# Worksheet 5: Baby Names

Remember: Google is your friend! Functions are explained in more detail (amongst others) on the Python website, and the
website "Stackoverflow.com" probably has the answer to all of life's (programming related) issues. So if you add "site:stackoverflow.com" to your
Google query, you should be able to find someone who was experiencing a similar issue, and the way to solve it.

-------------------------------

This week we are going to work with baby name data. Nothing topical, I'm just constantly surprised how much effort people put into the task of picking a baby name: trying to find a name with the right meaning, the inclusion of a certain syllable, and current popularity of that baby name.

-------------------------------

## Installing OpenPyXL

First, we are going to install the OpenPyXL library. An external library. We have been working with internal libraries in the previous weeks, that allow us to use extra functions. External libraries allow us to use even more functions. Whatever you want to do, you can probably find an external library somewhere that facilitates this with Python. That's partly why Python is such a powerful and useful programming language: there is a big community of people using it and making all these external libraries so that it can be used for all kinds of purposes. As discussed in the video lecture, you can install external libraries using Anaconda Prompt, and then using "pip install [library_name]". Alternatively, and what we are going to do now: you can just run the bit of code below, and if all goes well, it should just install the necessary library for these exercises.

In [3]:
## Code block 1: Install a pip package in the current Jupyter kernel
import sys
!{sys.executable} -m pip install openpyxl

import openpyxl




For this week's assignment, you can find three Excel files on Canvas (`Babynames_VerySmall.xlsx`, `Babynames_Small.xlsx` and `Babynames_Large.xlsx`). These Excel files contain American baby names from 2000-2020 (originally from [this website](https://www.ssa.gov/oact/babynames/limits.html)). If you scroll through the Excel file, you will see that the names are sorted alphabetically for each year, so the first rows are the alphabetically ordered names from 2000, then the names from 2001, 2002, etc. `Babynames_Small.xlsx` is just a smaller version from the large dataset where I have removed all names that occur less than 100 times. And for `Babynames_VerySmall.xlsx` we only have names occurring more than 10,000 times. So, just to be clear: all datasets are usable for the exercises, but especially when testing things out, **I recommend using `Babynames_VerySmall.xlsx`**.
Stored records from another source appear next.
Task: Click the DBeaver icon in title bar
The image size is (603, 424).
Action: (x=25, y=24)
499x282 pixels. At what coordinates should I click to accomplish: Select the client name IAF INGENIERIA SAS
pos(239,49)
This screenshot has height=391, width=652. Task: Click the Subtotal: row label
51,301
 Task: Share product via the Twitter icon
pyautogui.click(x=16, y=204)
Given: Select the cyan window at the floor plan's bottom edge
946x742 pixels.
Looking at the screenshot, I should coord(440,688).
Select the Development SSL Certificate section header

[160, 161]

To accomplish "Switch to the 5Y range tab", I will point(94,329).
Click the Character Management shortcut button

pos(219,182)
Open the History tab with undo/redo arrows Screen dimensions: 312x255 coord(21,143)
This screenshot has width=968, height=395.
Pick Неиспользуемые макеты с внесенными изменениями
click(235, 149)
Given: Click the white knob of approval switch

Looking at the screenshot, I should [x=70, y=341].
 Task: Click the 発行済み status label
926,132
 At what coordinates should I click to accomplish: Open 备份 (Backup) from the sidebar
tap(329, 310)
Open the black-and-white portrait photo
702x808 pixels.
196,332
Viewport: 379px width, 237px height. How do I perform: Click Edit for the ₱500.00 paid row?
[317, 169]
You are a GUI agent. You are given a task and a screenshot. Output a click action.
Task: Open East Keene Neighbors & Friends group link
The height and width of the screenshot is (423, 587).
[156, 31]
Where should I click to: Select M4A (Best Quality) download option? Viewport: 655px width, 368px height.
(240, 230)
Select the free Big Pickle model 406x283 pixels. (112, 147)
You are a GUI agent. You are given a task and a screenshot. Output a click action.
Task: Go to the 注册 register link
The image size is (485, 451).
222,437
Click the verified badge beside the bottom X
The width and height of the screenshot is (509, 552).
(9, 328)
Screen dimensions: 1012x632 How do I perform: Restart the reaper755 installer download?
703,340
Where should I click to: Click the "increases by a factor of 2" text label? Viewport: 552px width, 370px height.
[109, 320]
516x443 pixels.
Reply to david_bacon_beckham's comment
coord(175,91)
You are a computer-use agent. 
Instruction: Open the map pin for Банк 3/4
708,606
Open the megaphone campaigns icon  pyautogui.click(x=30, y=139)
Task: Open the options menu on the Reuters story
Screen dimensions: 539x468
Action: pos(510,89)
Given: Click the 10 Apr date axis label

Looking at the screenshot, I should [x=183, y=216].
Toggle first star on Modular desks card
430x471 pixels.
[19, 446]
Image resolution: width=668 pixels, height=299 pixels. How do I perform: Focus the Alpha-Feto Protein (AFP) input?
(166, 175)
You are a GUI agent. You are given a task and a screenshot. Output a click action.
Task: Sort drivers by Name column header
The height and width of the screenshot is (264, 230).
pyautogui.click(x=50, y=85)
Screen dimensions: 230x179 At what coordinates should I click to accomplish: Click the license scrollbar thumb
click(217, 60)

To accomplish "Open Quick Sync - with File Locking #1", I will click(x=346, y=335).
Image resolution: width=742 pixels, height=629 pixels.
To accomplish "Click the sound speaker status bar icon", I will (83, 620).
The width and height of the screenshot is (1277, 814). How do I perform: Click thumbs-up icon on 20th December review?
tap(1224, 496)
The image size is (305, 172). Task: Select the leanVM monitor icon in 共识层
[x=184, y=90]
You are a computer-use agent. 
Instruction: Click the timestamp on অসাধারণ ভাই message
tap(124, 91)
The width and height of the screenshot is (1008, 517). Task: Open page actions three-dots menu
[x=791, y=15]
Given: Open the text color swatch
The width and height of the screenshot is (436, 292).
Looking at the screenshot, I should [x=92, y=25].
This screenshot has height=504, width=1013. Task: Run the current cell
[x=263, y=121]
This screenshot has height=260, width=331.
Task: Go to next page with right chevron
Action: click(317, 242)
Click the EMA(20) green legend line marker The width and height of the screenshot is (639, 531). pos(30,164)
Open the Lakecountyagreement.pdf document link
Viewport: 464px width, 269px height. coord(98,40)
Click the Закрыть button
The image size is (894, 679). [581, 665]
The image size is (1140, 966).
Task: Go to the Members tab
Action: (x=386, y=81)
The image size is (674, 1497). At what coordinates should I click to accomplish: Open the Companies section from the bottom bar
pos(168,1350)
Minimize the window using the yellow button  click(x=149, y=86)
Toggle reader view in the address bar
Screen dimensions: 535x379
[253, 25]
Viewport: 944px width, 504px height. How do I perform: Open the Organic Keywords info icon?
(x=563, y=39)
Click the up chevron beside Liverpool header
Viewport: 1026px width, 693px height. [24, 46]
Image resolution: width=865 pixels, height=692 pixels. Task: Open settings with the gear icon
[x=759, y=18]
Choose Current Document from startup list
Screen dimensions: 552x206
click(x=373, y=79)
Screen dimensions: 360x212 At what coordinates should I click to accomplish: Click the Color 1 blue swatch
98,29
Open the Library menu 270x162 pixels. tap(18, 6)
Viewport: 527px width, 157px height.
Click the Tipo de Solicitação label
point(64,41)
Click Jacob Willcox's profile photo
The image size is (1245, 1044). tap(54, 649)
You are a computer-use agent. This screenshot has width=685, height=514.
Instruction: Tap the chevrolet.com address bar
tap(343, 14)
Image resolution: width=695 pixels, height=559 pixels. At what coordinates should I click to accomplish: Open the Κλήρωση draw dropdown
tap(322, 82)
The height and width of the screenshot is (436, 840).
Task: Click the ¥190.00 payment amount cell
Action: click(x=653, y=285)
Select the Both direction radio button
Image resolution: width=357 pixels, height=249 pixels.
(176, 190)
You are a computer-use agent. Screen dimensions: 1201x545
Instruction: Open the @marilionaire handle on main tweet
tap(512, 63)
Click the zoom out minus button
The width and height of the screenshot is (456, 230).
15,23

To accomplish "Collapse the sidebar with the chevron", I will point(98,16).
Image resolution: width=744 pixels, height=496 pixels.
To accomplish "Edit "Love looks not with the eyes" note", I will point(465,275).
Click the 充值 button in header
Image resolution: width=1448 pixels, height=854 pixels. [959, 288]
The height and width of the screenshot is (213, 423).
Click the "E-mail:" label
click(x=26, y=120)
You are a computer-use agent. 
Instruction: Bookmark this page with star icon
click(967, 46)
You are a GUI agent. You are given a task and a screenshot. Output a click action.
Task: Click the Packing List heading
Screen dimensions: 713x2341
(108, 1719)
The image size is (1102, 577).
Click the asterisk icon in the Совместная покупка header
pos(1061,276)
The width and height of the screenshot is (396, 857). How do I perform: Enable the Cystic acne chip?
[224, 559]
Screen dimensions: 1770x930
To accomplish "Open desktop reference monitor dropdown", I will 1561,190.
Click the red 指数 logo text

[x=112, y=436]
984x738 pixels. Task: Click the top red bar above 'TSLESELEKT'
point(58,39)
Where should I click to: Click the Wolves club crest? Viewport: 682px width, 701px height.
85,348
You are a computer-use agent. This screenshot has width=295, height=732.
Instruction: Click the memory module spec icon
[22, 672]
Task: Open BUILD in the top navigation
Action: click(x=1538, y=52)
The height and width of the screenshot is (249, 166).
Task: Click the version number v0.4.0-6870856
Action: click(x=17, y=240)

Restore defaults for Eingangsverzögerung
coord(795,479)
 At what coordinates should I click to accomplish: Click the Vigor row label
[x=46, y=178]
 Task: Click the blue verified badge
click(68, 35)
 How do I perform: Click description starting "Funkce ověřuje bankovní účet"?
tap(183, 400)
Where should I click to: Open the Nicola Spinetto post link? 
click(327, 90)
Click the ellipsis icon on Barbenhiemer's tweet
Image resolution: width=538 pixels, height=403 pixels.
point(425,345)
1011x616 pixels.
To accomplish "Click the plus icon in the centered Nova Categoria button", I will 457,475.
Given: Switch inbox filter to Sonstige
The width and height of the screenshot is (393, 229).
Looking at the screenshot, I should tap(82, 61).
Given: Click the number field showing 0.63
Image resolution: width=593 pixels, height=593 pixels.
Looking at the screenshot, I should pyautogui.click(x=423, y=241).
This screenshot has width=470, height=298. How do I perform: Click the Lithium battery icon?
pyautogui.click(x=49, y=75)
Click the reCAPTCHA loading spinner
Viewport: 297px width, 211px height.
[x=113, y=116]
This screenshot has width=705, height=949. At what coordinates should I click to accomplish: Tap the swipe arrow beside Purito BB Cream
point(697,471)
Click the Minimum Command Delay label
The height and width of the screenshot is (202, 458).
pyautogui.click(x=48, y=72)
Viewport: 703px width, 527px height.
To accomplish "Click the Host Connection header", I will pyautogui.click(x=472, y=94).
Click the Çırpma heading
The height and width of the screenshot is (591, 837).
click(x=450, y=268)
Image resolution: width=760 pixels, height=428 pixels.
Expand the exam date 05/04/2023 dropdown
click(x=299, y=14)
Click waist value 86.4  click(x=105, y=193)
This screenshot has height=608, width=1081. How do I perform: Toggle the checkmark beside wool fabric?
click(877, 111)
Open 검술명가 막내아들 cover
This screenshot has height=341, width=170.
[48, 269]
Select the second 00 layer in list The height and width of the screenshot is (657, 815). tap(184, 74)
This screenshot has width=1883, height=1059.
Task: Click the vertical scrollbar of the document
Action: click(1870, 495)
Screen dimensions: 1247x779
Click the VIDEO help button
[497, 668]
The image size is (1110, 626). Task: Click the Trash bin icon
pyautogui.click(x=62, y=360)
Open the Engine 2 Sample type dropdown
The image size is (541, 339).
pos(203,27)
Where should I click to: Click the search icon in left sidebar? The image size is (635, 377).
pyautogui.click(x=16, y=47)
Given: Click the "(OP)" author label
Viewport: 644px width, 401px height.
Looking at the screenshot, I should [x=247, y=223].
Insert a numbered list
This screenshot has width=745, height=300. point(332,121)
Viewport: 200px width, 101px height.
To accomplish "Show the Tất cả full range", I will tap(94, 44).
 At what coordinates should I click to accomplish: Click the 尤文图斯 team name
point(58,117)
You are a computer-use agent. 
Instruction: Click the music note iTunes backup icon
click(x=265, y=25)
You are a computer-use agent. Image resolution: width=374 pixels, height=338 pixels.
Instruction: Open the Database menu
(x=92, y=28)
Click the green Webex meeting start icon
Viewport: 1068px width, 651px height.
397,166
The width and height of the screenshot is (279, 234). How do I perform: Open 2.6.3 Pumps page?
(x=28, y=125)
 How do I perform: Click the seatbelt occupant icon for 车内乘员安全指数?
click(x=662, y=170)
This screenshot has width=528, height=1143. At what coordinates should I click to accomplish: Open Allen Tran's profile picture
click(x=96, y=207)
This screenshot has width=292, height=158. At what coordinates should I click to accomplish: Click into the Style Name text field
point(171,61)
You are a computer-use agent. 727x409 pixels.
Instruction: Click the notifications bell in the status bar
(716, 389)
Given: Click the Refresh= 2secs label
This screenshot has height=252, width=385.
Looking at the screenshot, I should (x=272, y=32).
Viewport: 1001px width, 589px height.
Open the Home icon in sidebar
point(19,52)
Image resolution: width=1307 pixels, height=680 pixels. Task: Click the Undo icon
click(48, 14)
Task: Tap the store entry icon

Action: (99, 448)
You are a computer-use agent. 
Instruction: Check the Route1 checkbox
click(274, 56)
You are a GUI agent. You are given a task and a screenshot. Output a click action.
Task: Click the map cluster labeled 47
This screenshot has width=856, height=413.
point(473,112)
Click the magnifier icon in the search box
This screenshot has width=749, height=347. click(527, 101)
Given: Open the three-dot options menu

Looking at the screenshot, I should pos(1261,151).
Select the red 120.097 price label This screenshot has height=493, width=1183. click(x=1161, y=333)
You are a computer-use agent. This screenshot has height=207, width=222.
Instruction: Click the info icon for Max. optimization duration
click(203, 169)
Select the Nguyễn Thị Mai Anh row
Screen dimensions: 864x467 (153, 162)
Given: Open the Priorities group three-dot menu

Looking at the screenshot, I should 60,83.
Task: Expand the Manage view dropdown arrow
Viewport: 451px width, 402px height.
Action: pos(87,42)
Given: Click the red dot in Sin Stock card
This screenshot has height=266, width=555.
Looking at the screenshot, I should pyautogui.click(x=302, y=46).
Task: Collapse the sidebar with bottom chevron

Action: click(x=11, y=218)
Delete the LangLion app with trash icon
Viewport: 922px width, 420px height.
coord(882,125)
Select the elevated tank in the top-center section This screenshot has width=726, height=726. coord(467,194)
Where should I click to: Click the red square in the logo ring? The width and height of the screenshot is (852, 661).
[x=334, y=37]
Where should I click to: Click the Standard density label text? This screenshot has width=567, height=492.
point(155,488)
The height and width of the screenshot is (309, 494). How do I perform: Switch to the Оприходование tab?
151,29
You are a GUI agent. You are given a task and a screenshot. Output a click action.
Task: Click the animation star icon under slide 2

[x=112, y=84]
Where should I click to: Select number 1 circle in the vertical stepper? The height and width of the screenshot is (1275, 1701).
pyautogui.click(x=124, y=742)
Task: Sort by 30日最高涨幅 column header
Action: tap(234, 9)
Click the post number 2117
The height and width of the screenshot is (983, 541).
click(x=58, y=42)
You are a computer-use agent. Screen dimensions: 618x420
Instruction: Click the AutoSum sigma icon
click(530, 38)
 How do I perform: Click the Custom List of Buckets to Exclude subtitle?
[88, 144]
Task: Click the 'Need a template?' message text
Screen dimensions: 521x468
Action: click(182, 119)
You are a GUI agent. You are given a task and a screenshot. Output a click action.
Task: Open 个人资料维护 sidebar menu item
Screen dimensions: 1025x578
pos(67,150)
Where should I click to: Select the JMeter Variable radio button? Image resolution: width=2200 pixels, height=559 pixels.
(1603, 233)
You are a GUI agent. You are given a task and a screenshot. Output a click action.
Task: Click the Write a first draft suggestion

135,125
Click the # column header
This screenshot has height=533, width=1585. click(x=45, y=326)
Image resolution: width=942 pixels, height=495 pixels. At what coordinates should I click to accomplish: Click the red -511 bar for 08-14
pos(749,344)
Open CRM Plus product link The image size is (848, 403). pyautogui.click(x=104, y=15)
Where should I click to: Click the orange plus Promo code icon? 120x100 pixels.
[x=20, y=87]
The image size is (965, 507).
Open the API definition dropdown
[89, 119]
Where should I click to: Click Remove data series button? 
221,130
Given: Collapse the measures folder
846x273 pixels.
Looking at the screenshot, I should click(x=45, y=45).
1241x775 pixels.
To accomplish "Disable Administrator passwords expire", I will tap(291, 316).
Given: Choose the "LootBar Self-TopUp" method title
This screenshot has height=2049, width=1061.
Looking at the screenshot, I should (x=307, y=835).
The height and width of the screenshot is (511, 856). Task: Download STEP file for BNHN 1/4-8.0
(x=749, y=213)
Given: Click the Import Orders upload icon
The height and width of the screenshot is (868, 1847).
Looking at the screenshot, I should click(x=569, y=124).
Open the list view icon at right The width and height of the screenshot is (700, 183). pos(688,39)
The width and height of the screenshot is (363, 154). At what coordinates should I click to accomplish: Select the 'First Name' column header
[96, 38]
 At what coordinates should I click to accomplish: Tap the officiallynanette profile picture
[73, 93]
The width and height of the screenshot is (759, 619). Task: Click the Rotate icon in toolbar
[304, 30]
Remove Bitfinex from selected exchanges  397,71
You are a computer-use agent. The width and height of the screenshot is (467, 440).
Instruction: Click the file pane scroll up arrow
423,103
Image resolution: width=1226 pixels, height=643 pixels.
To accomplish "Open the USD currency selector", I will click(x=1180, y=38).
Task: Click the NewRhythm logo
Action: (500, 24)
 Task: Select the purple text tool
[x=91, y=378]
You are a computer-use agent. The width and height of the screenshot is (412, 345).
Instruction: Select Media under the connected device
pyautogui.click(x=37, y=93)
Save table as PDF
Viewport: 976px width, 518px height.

## Opening, modifying, and saving Excel (.xlsx) files

Let's first take a look at how to open Excel files. We saw with text files that when you opened the text file, you could read the full file with the `.read()` function. With Excel this is a bit more complicated. Let's try to open an Excel file first:

In [2]:
## Code block 2: Load Excel file
import os
import openpyxl

# Load an existing workbook (the Babynames file)
wb = openpyxl.load_workbook('./Babynames_VerySmall.xlsx', read_only=True)
# And go to the active worksheet in Excel (this is usually the first worksheet in the file)
ws = wb.active

print(ws)

<openpyxl.worksheet._read_only.ReadOnlyWorksheet object at 0x7fb4a89c6640>


We managed to load the Excel file, activated the worksheet, but unfortunately, that does not automatically give us the actual content of the Excel file. Also, note how I used `read_only=True` as a parameter in the `.load_workbook` function: this parameter makes it so that we can only read content from the Excel file. It is somewhat similar to the `mode="r"` parameter we saw last week with the text files.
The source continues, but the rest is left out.